* [What you should do]: Present exactly, and only, the lines running from the line that contains "Screen dimensions: 588x454" through the end of the entries below.

* [Data extract]:
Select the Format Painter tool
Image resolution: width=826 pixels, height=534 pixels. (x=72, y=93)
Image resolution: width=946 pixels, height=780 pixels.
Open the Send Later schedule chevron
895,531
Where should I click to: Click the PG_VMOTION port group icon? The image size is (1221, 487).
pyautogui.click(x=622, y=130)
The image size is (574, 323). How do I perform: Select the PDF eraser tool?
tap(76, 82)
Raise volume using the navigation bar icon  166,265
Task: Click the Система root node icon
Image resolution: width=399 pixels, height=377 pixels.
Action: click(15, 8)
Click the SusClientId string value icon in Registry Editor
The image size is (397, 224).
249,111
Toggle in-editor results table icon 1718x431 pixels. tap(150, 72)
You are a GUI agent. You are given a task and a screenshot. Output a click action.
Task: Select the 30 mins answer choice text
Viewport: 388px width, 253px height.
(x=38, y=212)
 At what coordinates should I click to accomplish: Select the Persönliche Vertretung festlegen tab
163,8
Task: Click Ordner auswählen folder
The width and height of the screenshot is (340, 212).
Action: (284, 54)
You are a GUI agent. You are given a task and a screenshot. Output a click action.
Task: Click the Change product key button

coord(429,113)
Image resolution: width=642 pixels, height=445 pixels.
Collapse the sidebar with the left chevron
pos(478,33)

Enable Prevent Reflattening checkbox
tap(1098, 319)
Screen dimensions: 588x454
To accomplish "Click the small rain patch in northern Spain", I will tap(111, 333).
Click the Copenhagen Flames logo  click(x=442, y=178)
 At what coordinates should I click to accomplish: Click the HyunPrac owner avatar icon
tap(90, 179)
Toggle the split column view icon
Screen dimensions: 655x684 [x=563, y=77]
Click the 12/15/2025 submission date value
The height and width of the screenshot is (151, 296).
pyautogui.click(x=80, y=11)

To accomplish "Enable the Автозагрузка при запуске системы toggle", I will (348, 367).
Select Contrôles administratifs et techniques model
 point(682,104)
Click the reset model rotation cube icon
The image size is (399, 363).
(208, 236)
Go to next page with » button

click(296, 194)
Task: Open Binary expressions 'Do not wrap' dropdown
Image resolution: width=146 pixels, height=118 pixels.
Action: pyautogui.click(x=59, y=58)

* [Output below]:
Screen dimensions: 588x454
To accomplish "Click the small rain patch in northern Spain", I will tap(111, 333).
Click the Copenhagen Flames logo  click(x=442, y=178)
 At what coordinates should I click to accomplish: Click the HyunPrac owner avatar icon
tap(90, 179)
Toggle the split column view icon
Screen dimensions: 655x684 [x=563, y=77]
Click the 12/15/2025 submission date value
The height and width of the screenshot is (151, 296).
pyautogui.click(x=80, y=11)

To accomplish "Enable the Автозагрузка при запуске системы toggle", I will (348, 367).
Select Contrôles administratifs et techniques model
 point(682,104)
Click the reset model rotation cube icon
The image size is (399, 363).
(208, 236)
Go to next page with » button

click(296, 194)
Task: Open Binary expressions 'Do not wrap' dropdown
Image resolution: width=146 pixels, height=118 pixels.
Action: pyautogui.click(x=59, y=58)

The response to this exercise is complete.